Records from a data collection
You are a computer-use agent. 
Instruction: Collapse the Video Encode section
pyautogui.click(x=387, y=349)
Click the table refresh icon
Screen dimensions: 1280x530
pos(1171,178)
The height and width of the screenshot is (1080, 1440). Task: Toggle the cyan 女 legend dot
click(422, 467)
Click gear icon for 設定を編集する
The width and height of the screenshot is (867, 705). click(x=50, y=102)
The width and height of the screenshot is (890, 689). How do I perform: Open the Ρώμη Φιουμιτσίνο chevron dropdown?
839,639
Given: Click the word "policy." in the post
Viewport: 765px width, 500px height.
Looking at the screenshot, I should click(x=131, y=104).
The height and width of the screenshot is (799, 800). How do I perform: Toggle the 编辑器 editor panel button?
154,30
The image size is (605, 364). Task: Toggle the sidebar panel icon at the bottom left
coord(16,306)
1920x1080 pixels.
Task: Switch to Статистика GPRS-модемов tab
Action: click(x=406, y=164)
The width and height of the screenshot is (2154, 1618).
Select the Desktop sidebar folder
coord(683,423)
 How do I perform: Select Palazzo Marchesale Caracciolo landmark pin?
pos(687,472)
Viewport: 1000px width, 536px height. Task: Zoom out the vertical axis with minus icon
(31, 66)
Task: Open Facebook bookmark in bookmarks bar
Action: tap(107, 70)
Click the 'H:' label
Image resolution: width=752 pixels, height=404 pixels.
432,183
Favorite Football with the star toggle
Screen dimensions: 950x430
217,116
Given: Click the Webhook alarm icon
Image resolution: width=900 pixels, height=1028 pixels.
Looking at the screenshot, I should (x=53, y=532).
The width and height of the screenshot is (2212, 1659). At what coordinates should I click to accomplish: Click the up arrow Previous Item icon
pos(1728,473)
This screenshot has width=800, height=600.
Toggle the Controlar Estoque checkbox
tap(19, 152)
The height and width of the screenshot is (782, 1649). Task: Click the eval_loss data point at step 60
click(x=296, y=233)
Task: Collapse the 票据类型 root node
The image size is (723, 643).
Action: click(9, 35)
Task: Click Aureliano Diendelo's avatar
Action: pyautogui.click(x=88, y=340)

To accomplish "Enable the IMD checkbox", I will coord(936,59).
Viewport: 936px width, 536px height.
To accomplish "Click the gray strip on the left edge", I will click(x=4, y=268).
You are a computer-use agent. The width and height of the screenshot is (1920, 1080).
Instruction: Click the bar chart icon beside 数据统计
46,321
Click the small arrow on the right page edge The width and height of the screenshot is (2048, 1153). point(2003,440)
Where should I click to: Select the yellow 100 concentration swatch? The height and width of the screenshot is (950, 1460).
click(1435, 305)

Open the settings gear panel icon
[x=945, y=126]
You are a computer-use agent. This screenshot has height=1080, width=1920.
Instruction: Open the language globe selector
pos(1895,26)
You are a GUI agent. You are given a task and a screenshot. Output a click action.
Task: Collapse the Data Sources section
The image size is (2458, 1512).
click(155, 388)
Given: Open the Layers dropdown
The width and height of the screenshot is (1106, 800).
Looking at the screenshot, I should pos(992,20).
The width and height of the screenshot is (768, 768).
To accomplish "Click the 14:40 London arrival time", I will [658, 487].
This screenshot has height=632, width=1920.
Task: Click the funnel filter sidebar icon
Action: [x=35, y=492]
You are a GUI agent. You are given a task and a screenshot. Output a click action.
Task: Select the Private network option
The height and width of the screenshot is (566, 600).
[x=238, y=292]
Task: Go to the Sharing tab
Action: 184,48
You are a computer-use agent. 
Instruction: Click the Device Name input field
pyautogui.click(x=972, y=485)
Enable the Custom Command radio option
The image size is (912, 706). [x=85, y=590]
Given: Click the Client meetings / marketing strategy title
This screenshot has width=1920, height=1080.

### What you have to do
Edit the listing so that every "How do I perform" becomes "How can I complete", keeping everything else the same.

### Complete response
You are a computer-use agent. 
Instruction: Collapse the Video Encode section
pyautogui.click(x=387, y=349)
Click the table refresh icon
Screen dimensions: 1280x530
pos(1171,178)
The height and width of the screenshot is (1080, 1440). Task: Toggle the cyan 女 legend dot
click(422, 467)
Click gear icon for 設定を編集する
The width and height of the screenshot is (867, 705). click(x=50, y=102)
The width and height of the screenshot is (890, 689). How can I complete: Open the Ρώμη Φιουμιτσίνο chevron dropdown?
839,639
Given: Click the word "policy." in the post
Viewport: 765px width, 500px height.
Looking at the screenshot, I should click(x=131, y=104).
The height and width of the screenshot is (799, 800). How can I complete: Toggle the 编辑器 editor panel button?
154,30
The image size is (605, 364). Task: Toggle the sidebar panel icon at the bottom left
coord(16,306)
1920x1080 pixels.
Task: Switch to Статистика GPRS-модемов tab
Action: click(x=406, y=164)
The width and height of the screenshot is (2154, 1618).
Select the Desktop sidebar folder
coord(683,423)
 How can I complete: Select Palazzo Marchesale Caracciolo landmark pin?
pos(687,472)
Viewport: 1000px width, 536px height. Task: Zoom out the vertical axis with minus icon
(31, 66)
Task: Open Facebook bookmark in bookmarks bar
Action: tap(107, 70)
Click the 'H:' label
Image resolution: width=752 pixels, height=404 pixels.
432,183
Favorite Football with the star toggle
Screen dimensions: 950x430
217,116
Given: Click the Webhook alarm icon
Image resolution: width=900 pixels, height=1028 pixels.
Looking at the screenshot, I should (x=53, y=532).
The width and height of the screenshot is (2212, 1659). At what coordinates should I click to accomplish: Click the up arrow Previous Item icon
pos(1728,473)
This screenshot has width=800, height=600.
Toggle the Controlar Estoque checkbox
tap(19, 152)
The height and width of the screenshot is (782, 1649). Task: Click the eval_loss data point at step 60
click(x=296, y=233)
Task: Collapse the 票据类型 root node
The image size is (723, 643).
Action: click(9, 35)
Task: Click Aureliano Diendelo's avatar
Action: pyautogui.click(x=88, y=340)

To accomplish "Enable the IMD checkbox", I will coord(936,59).
Viewport: 936px width, 536px height.
To accomplish "Click the gray strip on the left edge", I will click(x=4, y=268).
You are a computer-use agent. The width and height of the screenshot is (1920, 1080).
Instruction: Click the bar chart icon beside 数据统计
46,321
Click the small arrow on the right page edge The width and height of the screenshot is (2048, 1153). point(2003,440)
Where should I click to: Select the yellow 100 concentration swatch? The height and width of the screenshot is (950, 1460).
click(1435, 305)

Open the settings gear panel icon
[x=945, y=126]
You are a computer-use agent. This screenshot has height=1080, width=1920.
Instruction: Open the language globe selector
pos(1895,26)
You are a GUI agent. You are given a task and a screenshot. Output a click action.
Task: Collapse the Data Sources section
The image size is (2458, 1512).
click(155, 388)
Given: Open the Layers dropdown
The width and height of the screenshot is (1106, 800).
Looking at the screenshot, I should pos(992,20).
The width and height of the screenshot is (768, 768).
To accomplish "Click the 14:40 London arrival time", I will [658, 487].
This screenshot has height=632, width=1920.
Task: Click the funnel filter sidebar icon
Action: [x=35, y=492]
You are a GUI agent. You are given a task and a screenshot. Output a click action.
Task: Select the Private network option
The height and width of the screenshot is (566, 600).
[x=238, y=292]
Task: Go to the Sharing tab
Action: 184,48
You are a computer-use agent. 
Instruction: Click the Device Name input field
pyautogui.click(x=972, y=485)
Enable the Custom Command radio option
The image size is (912, 706). [x=85, y=590]
Given: Click the Client meetings / marketing strategy title
This screenshot has width=1920, height=1080.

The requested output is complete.